» **TASK DESCRIPTION**: For this exercise, return exactly the lines of the material below that begin at the one with "has height=362, width=633." and stop after the one with "Click the bullet".

» **STUDY MATERIAL**:
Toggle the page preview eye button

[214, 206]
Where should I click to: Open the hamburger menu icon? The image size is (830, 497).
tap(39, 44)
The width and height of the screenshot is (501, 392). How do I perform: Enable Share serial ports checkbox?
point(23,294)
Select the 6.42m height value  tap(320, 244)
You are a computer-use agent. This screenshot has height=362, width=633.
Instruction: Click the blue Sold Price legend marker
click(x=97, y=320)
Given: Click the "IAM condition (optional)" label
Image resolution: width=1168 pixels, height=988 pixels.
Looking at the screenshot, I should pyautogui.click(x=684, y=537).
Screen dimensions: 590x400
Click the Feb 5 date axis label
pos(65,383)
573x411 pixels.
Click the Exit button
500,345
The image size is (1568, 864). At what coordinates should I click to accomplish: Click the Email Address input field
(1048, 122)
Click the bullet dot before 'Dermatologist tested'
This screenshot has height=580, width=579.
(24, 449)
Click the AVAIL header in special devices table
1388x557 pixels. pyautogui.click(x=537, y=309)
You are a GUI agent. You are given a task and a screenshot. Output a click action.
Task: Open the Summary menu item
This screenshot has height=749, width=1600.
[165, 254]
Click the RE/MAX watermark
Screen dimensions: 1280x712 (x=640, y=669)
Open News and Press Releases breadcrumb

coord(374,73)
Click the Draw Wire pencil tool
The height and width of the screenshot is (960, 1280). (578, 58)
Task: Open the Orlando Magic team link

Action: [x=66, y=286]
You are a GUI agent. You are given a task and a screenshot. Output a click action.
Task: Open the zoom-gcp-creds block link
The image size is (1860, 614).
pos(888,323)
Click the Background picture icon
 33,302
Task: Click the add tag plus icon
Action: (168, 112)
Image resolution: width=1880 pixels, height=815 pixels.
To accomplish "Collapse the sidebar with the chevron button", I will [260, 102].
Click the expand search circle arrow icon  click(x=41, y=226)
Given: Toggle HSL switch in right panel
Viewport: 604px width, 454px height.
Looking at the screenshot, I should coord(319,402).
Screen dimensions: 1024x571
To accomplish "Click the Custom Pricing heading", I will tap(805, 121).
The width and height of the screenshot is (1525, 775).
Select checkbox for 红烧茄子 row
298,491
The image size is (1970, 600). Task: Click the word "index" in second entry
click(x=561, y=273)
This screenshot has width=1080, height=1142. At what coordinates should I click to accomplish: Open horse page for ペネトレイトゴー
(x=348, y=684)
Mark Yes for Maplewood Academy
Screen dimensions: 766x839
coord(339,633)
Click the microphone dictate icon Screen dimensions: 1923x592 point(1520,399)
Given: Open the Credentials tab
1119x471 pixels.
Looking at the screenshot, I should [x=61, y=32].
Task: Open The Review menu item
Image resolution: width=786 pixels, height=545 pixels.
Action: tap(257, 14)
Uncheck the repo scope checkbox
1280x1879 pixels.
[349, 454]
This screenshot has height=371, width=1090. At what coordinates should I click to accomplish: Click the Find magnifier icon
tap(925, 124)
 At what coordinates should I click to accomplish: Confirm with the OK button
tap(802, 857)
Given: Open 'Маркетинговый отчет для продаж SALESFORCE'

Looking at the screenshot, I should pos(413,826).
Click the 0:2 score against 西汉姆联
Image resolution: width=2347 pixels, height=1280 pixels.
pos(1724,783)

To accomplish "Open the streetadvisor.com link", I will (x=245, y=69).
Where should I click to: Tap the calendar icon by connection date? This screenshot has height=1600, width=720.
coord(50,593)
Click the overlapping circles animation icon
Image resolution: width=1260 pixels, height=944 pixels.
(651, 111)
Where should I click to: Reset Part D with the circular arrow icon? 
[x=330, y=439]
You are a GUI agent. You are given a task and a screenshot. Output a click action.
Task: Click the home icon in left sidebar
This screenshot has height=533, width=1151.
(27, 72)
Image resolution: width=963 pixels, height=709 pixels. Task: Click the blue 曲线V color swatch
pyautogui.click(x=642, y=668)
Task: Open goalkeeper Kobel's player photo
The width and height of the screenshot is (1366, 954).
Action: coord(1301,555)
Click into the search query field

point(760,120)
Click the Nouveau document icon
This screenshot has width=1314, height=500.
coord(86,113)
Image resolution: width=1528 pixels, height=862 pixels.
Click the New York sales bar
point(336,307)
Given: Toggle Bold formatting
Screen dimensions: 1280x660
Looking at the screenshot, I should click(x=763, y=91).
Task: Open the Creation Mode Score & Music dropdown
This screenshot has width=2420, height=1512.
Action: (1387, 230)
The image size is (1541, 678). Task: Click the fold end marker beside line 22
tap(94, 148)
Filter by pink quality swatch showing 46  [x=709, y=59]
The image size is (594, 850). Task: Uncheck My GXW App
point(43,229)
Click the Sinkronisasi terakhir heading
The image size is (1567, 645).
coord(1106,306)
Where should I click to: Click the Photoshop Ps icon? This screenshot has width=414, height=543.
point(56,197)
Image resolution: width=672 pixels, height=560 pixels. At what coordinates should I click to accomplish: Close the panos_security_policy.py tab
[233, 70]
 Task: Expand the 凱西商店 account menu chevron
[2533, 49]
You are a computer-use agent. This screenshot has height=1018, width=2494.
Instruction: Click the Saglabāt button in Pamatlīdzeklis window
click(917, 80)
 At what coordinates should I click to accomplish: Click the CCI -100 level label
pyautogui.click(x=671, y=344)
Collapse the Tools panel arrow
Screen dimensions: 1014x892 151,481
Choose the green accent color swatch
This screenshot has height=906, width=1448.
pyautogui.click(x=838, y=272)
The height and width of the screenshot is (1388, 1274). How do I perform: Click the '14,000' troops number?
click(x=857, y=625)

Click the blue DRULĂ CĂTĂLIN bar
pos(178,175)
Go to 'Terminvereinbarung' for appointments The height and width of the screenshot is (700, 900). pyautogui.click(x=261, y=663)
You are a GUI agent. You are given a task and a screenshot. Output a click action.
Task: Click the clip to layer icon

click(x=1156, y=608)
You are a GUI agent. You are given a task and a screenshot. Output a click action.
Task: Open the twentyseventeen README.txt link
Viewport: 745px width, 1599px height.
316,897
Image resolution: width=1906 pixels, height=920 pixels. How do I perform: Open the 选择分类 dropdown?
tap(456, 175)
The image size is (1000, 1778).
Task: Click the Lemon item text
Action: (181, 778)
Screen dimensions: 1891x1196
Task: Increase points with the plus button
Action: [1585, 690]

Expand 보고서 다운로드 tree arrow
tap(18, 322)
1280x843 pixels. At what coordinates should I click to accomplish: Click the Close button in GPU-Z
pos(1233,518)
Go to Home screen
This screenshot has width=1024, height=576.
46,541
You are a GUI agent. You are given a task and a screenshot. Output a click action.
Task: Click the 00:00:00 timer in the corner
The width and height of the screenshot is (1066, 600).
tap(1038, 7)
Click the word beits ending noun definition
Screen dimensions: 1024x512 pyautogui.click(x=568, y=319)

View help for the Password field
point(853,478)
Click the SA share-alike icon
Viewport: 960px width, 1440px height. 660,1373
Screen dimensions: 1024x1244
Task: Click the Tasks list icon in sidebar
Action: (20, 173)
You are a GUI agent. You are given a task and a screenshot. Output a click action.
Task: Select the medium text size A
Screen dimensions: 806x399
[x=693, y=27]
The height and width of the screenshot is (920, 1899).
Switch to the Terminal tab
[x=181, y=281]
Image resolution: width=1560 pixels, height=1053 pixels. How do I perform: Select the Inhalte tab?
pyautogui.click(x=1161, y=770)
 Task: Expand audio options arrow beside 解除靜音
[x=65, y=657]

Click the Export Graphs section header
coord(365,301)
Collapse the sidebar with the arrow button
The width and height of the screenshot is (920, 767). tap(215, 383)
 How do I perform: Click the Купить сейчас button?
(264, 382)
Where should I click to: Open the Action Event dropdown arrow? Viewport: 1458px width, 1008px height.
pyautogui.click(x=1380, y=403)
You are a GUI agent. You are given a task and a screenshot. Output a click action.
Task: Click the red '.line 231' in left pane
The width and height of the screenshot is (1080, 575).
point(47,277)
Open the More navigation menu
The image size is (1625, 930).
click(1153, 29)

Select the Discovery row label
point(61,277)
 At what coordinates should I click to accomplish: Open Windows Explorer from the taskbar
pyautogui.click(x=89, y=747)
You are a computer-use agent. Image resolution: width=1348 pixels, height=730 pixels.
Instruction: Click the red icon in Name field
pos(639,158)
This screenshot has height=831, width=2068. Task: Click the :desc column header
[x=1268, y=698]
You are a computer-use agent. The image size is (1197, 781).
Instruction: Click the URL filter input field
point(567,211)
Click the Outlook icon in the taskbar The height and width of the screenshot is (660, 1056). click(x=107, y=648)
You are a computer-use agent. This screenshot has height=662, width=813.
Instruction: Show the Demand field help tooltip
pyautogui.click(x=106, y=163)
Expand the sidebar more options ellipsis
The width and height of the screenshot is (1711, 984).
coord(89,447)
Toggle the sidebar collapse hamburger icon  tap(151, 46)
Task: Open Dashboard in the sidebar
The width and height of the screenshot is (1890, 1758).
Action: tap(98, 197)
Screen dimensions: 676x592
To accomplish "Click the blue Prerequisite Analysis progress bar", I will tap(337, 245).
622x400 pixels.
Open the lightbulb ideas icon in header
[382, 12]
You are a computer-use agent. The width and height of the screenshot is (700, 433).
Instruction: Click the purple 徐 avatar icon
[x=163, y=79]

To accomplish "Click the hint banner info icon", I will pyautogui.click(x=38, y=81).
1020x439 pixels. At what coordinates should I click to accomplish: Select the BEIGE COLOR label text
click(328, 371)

» **EXERCISE RESULT**:
You are a computer-use agent. This screenshot has height=362, width=633.
Instruction: Click the blue Sold Price legend marker
click(x=97, y=320)
Given: Click the "IAM condition (optional)" label
Image resolution: width=1168 pixels, height=988 pixels.
Looking at the screenshot, I should pyautogui.click(x=684, y=537).
Screen dimensions: 590x400
Click the Feb 5 date axis label
pos(65,383)
573x411 pixels.
Click the Exit button
500,345
The image size is (1568, 864). At what coordinates should I click to accomplish: Click the Email Address input field
(1048, 122)
Click the bullet dot before 'Dermatologist tested'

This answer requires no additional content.